▶ [REQUIRED WORK] Your task is to write out exactly the lines from the line containing "Vertavillo (826, 2072)" through the end of the records, inclusive at both ends.

◆ ◆ ◆

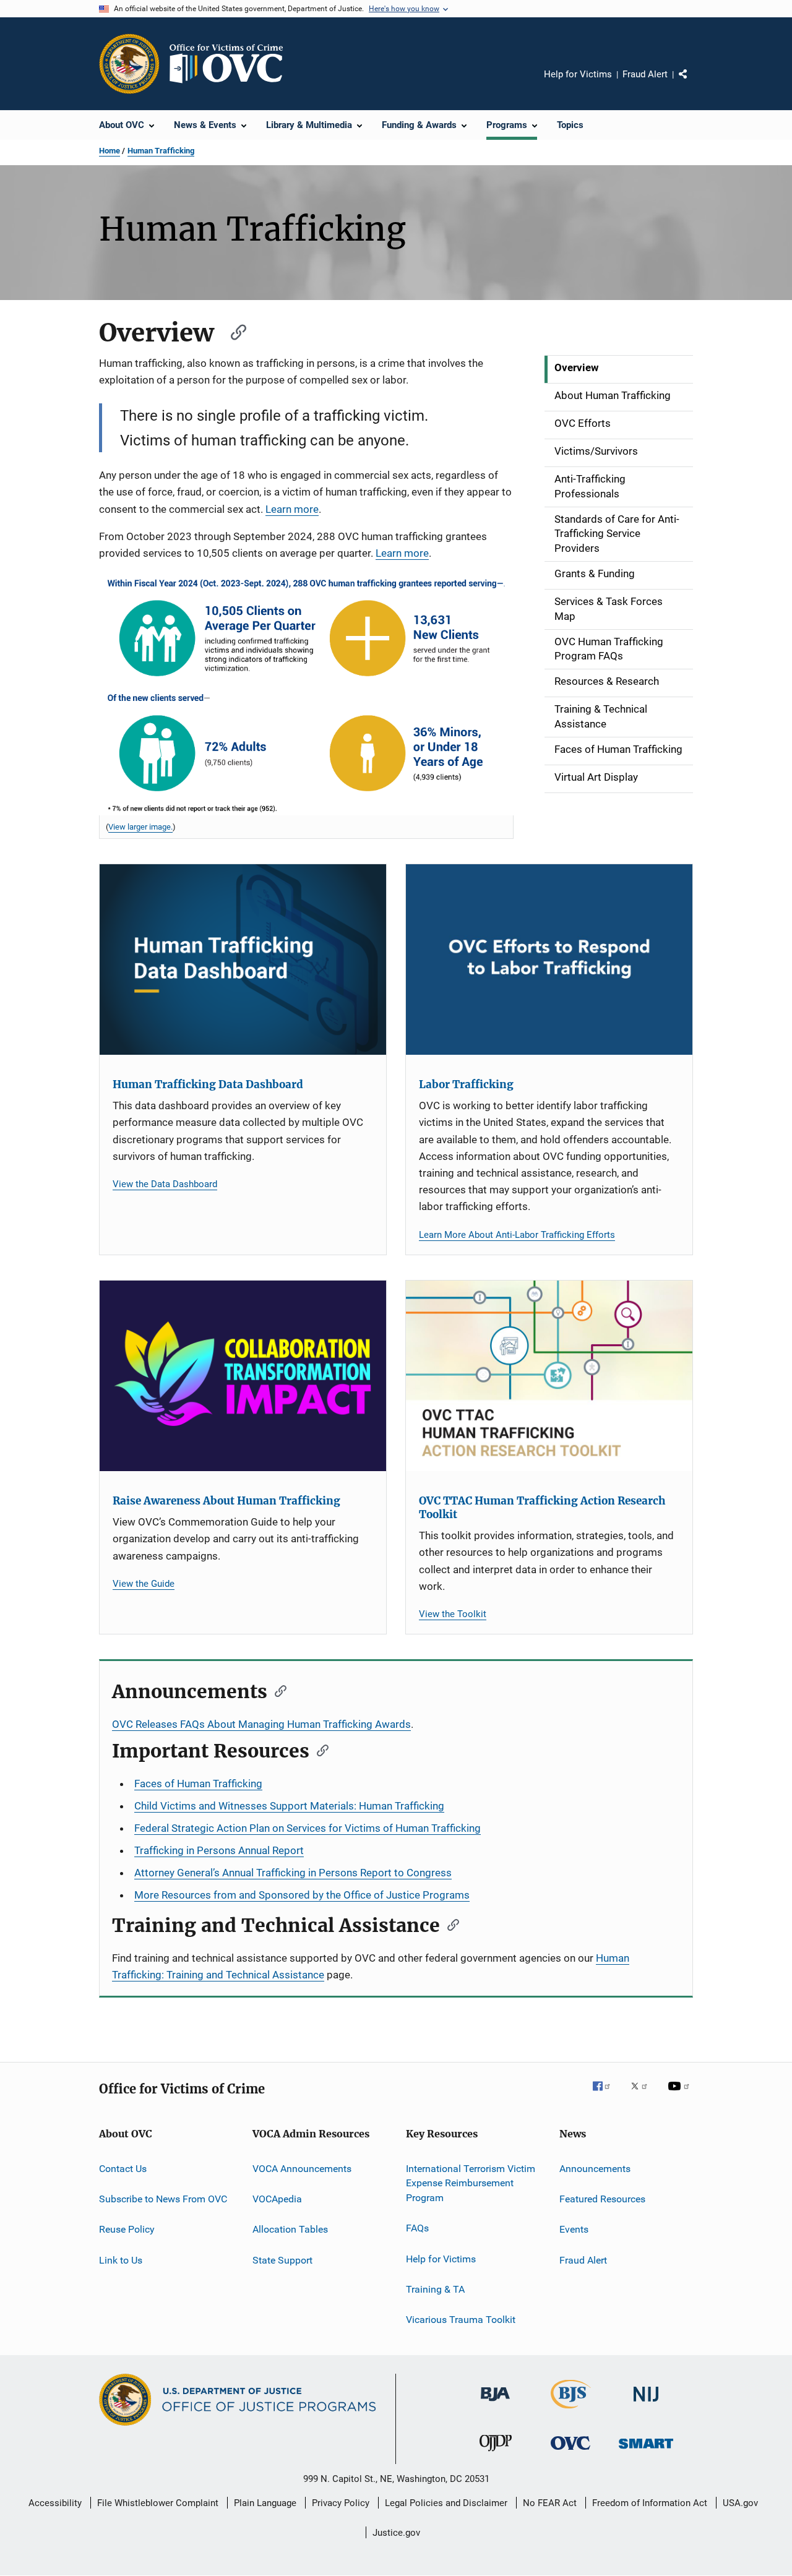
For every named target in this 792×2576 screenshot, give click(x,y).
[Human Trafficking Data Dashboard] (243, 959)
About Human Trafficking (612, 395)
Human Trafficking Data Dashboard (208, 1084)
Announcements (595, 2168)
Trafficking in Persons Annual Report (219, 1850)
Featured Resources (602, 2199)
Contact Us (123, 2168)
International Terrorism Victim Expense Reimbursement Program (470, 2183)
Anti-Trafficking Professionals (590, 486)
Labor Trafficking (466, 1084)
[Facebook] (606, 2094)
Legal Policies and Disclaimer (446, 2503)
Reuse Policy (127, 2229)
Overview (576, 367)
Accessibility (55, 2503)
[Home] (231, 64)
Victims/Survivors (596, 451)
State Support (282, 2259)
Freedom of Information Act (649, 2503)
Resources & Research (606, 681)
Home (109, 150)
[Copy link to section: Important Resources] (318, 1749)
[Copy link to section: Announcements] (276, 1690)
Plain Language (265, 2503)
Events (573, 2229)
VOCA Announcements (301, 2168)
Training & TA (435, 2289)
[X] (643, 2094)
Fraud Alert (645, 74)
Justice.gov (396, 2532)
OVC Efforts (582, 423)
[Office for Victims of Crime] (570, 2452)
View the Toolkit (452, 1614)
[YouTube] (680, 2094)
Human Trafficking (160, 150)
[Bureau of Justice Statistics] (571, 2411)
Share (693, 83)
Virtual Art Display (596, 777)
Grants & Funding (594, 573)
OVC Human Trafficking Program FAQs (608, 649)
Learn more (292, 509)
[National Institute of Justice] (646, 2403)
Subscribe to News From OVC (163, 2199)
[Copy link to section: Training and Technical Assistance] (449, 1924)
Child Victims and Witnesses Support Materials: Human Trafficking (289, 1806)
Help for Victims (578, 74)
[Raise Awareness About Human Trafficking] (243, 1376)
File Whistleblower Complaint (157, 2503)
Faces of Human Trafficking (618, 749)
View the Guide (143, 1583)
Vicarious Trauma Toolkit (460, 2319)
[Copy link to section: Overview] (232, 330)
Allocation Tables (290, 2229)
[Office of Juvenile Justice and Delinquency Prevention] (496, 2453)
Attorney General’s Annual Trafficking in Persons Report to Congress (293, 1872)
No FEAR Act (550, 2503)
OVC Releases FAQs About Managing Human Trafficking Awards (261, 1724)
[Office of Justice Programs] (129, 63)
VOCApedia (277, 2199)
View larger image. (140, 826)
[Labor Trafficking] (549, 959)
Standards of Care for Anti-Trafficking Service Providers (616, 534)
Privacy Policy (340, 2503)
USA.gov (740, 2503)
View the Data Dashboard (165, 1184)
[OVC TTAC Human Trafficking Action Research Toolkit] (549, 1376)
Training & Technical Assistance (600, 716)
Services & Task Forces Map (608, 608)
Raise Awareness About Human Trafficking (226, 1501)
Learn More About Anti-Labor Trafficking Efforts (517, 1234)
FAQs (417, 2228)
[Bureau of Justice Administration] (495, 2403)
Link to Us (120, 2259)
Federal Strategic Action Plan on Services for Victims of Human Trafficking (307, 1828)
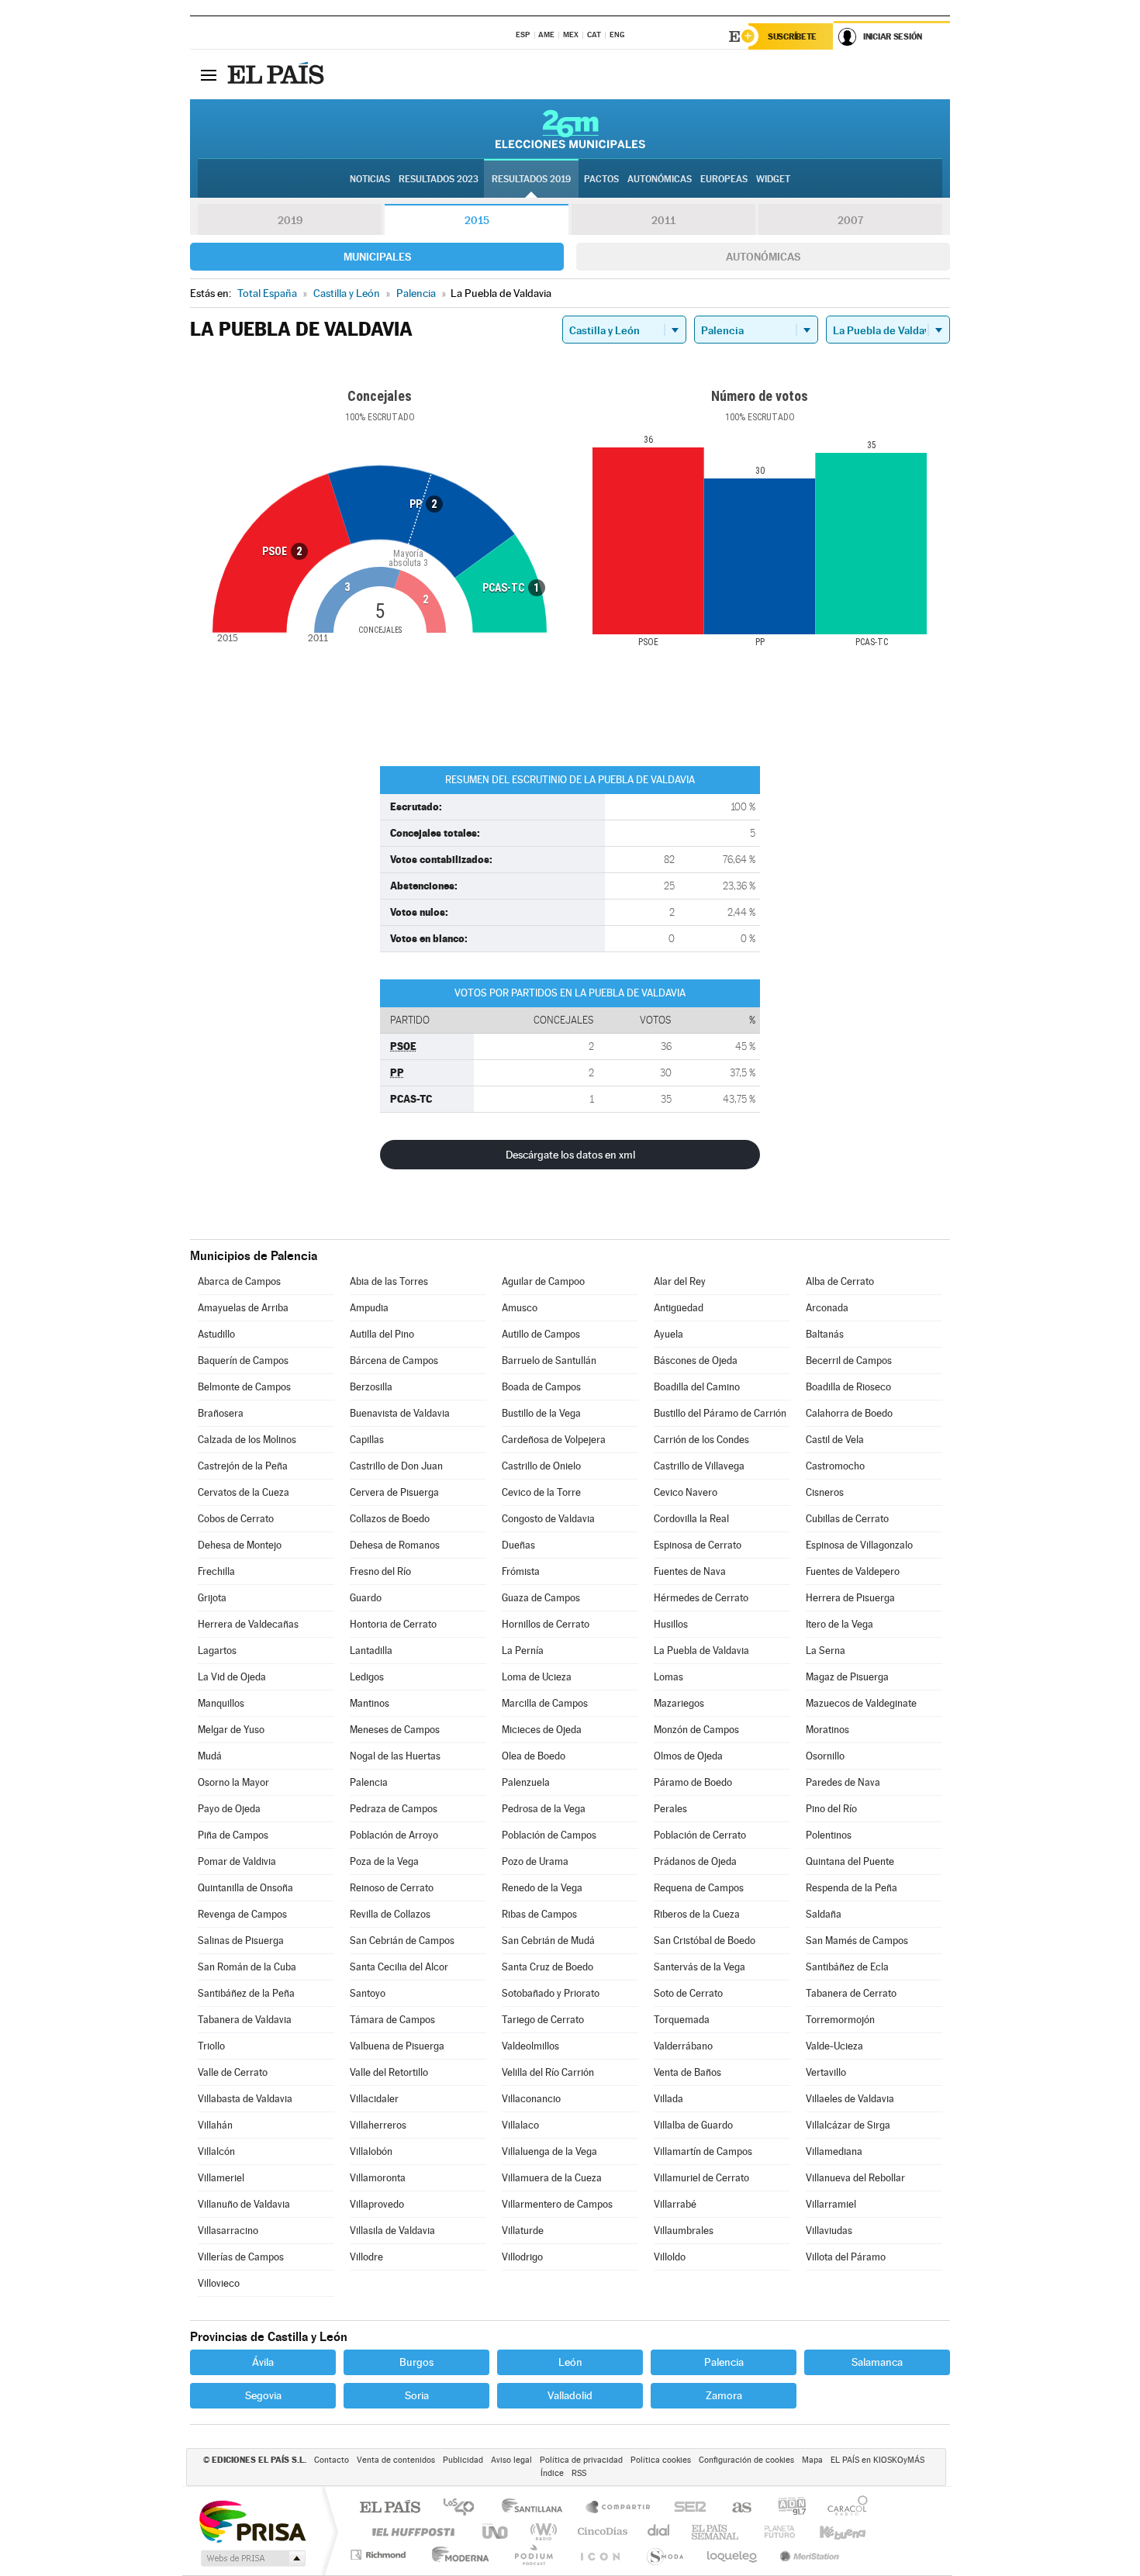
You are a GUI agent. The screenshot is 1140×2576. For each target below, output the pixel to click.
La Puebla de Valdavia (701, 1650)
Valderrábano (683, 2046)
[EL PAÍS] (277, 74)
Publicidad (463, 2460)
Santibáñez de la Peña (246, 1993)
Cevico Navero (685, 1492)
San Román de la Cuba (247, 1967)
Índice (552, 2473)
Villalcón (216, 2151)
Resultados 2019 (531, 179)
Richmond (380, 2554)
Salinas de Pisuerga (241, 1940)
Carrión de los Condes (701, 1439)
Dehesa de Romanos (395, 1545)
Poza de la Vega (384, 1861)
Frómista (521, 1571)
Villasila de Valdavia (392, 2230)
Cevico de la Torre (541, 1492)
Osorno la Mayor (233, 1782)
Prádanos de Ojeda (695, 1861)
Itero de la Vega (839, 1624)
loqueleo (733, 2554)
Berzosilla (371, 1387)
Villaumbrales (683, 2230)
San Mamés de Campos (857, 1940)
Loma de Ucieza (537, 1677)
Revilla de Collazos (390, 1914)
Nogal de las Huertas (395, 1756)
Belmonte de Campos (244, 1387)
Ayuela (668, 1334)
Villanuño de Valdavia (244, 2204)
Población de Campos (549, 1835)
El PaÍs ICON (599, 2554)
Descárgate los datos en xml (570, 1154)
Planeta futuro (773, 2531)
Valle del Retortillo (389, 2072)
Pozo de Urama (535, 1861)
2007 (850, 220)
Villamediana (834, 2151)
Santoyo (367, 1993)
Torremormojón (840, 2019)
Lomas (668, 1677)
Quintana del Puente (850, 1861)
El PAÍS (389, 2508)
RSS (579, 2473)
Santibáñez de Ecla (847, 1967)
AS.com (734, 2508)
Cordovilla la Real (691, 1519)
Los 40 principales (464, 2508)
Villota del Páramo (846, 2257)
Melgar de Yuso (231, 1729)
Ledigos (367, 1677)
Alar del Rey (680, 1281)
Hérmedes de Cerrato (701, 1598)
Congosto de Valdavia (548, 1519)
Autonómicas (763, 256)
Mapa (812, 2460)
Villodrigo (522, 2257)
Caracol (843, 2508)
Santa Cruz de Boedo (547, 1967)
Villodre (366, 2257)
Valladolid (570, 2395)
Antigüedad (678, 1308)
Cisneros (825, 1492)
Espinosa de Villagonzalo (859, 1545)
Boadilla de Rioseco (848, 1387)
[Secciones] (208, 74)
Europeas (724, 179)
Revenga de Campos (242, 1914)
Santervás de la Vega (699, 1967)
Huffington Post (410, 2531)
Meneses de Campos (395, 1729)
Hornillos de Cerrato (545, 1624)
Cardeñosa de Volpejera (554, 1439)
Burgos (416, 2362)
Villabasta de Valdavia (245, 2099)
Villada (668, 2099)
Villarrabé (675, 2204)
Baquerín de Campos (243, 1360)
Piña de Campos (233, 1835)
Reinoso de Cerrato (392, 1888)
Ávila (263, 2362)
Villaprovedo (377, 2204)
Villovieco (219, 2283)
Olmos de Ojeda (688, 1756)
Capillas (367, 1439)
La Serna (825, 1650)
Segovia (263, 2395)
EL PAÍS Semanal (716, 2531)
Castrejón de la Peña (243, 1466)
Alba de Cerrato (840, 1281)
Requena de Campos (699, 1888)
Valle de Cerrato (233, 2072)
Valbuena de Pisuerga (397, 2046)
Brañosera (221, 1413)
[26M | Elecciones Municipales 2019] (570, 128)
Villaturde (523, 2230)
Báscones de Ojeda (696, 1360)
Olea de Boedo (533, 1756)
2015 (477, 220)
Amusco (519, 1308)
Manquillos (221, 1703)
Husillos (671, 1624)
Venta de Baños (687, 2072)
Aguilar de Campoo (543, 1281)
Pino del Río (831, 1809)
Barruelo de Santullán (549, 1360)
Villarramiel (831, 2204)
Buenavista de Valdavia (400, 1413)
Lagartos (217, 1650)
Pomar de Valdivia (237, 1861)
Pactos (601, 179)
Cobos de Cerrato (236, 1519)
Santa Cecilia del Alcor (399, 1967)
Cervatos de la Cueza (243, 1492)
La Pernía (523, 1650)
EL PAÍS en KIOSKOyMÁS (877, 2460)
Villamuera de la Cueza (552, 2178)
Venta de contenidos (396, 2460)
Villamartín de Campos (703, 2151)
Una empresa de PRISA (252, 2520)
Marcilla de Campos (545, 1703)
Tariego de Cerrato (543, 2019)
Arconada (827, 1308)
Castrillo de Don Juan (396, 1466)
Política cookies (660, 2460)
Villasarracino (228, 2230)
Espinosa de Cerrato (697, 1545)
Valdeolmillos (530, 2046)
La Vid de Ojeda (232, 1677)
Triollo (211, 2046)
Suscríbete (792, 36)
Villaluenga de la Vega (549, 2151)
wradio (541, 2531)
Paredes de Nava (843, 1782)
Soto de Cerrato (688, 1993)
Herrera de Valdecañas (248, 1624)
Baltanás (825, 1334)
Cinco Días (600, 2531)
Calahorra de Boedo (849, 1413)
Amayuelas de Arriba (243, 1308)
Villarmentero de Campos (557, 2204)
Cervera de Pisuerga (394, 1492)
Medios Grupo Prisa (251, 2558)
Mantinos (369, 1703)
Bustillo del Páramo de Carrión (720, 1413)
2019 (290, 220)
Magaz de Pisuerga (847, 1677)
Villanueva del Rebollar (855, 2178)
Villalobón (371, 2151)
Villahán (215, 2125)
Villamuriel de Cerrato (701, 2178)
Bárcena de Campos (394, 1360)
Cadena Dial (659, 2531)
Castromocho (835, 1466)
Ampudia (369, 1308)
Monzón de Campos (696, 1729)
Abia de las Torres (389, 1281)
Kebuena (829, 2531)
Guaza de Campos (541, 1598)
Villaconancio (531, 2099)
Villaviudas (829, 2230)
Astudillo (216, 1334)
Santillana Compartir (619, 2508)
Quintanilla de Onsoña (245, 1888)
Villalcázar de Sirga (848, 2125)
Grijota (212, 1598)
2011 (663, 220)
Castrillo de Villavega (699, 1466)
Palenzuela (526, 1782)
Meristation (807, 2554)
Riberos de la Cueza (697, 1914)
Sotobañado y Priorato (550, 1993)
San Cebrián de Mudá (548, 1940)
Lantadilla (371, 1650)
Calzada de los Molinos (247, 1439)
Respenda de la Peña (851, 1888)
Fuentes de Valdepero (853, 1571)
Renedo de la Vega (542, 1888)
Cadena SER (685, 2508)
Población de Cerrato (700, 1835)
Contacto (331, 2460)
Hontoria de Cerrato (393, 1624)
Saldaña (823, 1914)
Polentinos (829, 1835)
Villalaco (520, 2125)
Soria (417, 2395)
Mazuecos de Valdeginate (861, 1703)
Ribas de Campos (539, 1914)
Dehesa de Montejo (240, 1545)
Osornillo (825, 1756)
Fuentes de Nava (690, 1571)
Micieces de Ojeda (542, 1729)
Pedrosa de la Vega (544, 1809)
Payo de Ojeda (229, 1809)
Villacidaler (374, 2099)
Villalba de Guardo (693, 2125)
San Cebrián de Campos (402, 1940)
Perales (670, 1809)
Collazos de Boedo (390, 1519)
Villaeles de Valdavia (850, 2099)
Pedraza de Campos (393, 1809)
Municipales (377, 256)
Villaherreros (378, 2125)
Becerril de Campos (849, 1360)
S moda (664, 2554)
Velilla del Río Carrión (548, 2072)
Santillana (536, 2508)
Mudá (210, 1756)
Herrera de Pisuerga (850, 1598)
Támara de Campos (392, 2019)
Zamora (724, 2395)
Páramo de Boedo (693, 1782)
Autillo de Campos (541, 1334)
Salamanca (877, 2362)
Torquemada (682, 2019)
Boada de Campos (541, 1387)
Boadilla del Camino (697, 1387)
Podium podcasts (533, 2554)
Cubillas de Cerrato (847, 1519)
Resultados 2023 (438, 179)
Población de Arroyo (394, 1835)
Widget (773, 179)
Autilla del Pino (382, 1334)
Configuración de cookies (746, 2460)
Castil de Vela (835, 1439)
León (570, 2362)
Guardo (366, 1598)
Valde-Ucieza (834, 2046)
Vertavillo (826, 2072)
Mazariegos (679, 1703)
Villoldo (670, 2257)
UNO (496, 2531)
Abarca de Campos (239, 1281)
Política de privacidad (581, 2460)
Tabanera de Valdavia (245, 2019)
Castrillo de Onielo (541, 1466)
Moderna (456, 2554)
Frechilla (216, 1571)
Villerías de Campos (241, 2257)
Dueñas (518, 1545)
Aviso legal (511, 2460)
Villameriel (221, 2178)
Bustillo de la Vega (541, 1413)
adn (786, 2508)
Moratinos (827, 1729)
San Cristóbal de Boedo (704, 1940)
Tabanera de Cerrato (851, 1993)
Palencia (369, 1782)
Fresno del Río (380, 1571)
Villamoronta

◆ ◆ ◆

▶ [TASK RESPONSE]
Vertavillo (826, 2072)
Mazariegos (679, 1703)
Villoldo (670, 2257)
UNO (496, 2531)
Abarca de Campos (239, 1281)
Política de privacidad (581, 2460)
Tabanera de Valdavia (245, 2019)
Castrillo de Onielo (541, 1466)
Moderna (456, 2554)
Frechilla (216, 1571)
Villerías de Campos (241, 2257)
Dueñas (518, 1545)
Aviso legal (511, 2460)
Villameriel (221, 2178)
Bustillo de la Vega (541, 1413)
adn (786, 2508)
Moratinos (827, 1729)
San Cristóbal de Boedo (704, 1940)
Tabanera de Cerrato (851, 1993)
Palencia (369, 1782)
Fresno del Río (380, 1571)
Villamoronta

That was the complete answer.